*** Block opens ***

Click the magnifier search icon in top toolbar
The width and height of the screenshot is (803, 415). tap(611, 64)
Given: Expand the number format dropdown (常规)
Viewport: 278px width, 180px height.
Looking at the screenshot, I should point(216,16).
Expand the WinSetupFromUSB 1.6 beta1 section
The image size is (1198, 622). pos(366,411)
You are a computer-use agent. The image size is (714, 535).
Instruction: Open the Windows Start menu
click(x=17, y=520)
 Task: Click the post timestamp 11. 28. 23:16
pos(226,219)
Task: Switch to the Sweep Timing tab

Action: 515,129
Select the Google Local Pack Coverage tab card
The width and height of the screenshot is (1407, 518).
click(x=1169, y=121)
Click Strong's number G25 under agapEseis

*** Block closes ***

**PROBLEM STATEMENT**.
Please give the data again in full, exactly as written.

**YOUR SOLUTION**.
Click the magnifier search icon in top toolbar
The width and height of the screenshot is (803, 415). tap(611, 64)
Given: Expand the number format dropdown (常规)
Viewport: 278px width, 180px height.
Looking at the screenshot, I should point(216,16).
Expand the WinSetupFromUSB 1.6 beta1 section
The image size is (1198, 622). pos(366,411)
You are a computer-use agent. The image size is (714, 535).
Instruction: Open the Windows Start menu
click(x=17, y=520)
 Task: Click the post timestamp 11. 28. 23:16
pos(226,219)
Task: Switch to the Sweep Timing tab

Action: 515,129
Select the Google Local Pack Coverage tab card
The width and height of the screenshot is (1407, 518).
click(x=1169, y=121)
Click Strong's number G25 under agapEseis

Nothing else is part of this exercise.